-- start --

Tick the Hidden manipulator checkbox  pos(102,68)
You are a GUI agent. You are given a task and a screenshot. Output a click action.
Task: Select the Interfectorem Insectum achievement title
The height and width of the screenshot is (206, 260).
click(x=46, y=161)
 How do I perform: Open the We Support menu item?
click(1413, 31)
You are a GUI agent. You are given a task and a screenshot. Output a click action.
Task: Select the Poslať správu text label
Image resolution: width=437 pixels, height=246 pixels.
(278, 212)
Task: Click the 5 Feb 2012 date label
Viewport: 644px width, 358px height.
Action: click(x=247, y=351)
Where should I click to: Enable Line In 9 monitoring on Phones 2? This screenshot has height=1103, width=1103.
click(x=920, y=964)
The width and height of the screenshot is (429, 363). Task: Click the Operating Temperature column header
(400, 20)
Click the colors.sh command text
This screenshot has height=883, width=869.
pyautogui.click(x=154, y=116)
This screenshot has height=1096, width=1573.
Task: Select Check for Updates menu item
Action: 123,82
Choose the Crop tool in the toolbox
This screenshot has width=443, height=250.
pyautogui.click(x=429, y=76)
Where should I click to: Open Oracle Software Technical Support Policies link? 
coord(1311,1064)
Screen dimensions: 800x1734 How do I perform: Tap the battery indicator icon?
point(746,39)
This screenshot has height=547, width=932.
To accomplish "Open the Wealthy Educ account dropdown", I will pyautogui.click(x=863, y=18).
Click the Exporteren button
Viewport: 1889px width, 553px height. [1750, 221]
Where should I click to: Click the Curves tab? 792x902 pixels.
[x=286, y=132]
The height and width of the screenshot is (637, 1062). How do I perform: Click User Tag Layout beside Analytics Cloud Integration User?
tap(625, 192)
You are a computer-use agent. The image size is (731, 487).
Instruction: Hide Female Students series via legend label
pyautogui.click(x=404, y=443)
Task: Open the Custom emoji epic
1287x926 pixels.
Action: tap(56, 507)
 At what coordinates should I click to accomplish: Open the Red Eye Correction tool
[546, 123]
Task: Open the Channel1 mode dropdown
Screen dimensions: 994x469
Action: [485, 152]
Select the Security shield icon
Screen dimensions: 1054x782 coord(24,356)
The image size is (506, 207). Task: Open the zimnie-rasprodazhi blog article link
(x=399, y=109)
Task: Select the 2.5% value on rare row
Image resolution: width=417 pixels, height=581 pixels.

-- end --

* **Exercise**
Output the lines of the entries as a numbered list, omitting blank lines, starting at the line that contains "You are a computer-use" and ending at the end of the entries.

* **Exercise response**
1. You are a computer-use agent. The image size is (731, 487).
2. Instruction: Hide Female Students series via legend label
3. pyautogui.click(x=404, y=443)
4. Task: Open the Custom emoji epic
5. 1287x926 pixels.
6. Action: tap(56, 507)
7.  At what coordinates should I click to accomplish: Open the Red Eye Correction tool
8. [546, 123]
9. Task: Open the Channel1 mode dropdown
10. Screen dimensions: 994x469
11. Action: [485, 152]
12. Select the Security shield icon
13. Screen dimensions: 1054x782 coord(24,356)
14. The image size is (506, 207). Task: Open the zimnie-rasprodazhi blog article link
15. (x=399, y=109)
16. Task: Select the 2.5% value on rare row
17. Image resolution: width=417 pixels, height=581 pixels.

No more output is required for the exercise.